▸ EXCERPTED RECORDS
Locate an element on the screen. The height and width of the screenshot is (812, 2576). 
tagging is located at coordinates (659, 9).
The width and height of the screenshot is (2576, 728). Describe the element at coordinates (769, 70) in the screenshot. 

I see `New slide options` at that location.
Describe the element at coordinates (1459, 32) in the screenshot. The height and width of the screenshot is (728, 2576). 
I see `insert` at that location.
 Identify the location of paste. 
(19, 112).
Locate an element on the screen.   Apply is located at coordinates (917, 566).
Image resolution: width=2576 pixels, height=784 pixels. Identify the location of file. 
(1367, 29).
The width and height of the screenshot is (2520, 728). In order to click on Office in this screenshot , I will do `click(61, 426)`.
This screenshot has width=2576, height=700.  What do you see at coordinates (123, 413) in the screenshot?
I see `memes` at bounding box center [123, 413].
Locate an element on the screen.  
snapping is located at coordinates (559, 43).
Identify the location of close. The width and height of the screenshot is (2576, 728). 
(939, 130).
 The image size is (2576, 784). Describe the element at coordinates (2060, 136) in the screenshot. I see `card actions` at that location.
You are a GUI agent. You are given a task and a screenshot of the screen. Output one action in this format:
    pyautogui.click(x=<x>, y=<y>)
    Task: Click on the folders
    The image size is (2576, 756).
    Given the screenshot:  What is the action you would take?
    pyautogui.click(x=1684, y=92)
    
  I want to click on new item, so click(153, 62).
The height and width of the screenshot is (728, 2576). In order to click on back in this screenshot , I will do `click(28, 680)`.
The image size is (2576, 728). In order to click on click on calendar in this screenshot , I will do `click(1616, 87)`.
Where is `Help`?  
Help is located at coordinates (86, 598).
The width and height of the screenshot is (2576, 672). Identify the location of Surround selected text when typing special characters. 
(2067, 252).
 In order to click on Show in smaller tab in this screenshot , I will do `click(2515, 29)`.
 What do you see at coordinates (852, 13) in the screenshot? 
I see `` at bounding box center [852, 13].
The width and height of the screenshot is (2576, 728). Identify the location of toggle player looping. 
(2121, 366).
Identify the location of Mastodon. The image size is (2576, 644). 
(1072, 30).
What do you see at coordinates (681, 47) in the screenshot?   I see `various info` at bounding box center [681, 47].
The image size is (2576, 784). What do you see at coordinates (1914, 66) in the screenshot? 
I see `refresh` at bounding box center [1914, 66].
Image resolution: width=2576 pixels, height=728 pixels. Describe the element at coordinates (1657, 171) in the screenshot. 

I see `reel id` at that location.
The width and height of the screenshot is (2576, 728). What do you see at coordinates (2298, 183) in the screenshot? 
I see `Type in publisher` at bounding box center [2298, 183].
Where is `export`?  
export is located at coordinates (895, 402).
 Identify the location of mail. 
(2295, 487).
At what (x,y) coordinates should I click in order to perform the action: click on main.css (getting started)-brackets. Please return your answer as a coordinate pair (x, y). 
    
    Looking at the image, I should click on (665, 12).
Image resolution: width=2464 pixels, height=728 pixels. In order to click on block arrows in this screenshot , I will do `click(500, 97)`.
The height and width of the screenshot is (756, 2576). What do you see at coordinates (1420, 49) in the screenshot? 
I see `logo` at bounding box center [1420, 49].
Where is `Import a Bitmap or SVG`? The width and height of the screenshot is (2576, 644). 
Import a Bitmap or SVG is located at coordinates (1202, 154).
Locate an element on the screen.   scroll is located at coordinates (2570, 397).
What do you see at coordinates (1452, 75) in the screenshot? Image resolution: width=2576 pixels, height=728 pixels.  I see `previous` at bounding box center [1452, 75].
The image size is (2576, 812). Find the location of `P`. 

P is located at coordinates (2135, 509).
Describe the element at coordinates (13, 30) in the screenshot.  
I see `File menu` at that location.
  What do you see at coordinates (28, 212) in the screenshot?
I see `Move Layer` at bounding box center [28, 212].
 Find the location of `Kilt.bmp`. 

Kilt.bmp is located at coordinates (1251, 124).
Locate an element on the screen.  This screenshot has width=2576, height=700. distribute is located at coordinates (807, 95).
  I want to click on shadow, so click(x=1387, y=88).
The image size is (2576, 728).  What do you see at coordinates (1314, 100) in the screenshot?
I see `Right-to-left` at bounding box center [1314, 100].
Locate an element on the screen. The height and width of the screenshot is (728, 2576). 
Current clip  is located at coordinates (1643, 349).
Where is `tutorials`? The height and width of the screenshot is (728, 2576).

▸ EXERCISE AIM
Please count the lines of the data above that contain the string "Import", with case counting, and reply with the number alone.

▸ EXPECTED OUTPUT
2